Kernel release status

The current 2.6 kernel is still 2.6.7; it has been almost a month since that release (which happened on June 15) and no 2.6.8 prepatches have yet come out.

Linus's BitKeeper tree continues to grow, though at a slower rate. Recent additions include a new, faster scrolling mode for framebuffer consoles, a serial ATA update, various architecture updates, many fixes for a new series of locking bugs reported by the Stanford checker, a fix for a /proc permissions bug (see below), and lots of fixes.

The current tree from Andrew Morton is 2.6.7-mm6. Recent additions to -mm include packet writing support for DVD-RW and CD-RW drives, a new set of scheduler tweaks, an IDE update and various fixes.

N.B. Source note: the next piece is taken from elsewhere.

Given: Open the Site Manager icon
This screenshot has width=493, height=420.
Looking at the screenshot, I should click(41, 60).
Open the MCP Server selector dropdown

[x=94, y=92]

The current 2.4 prepatch is 2.4.27-rc3, which was released by Marcelo on July 3. Very few patches were added this time around; things would appear to be stabilizing toward the 2.4.27-final release.

Comments (none posted)

Kernel development news

Quote of the week

The stuff that's gone around looks minor. It's not like they're teaching sched.c to play cpu tetris for gang scheduling or Kalman filtering profiling feedback to stripe tasks using different cpu resources across SMT siblings or playing graph games to meet RT deadlines, so it doesn't look like very much at all is going on to me.

It's pretty obvious why everyone and their brother is grinding out purported scheduler rewrites: the code is self-contained, however, nothing interesting is coming of all this. Never been for have so many patches been written against the same file, accomplishing so little.

-- William Lee Irwin would like to see more ambitious scheduler patches.

Comments (1 posted)

TCP window scaling and broken routers

Every TCP packet includes, in the header, a "window" field which specifies how much data the system which sent the packet is willing and able to receive from the other end. The window is the flow control mechanism used by TCP; it controls the maximum amount of data which can be "in flight" between two communicating systems and keeps one side from overwhelming the other with data.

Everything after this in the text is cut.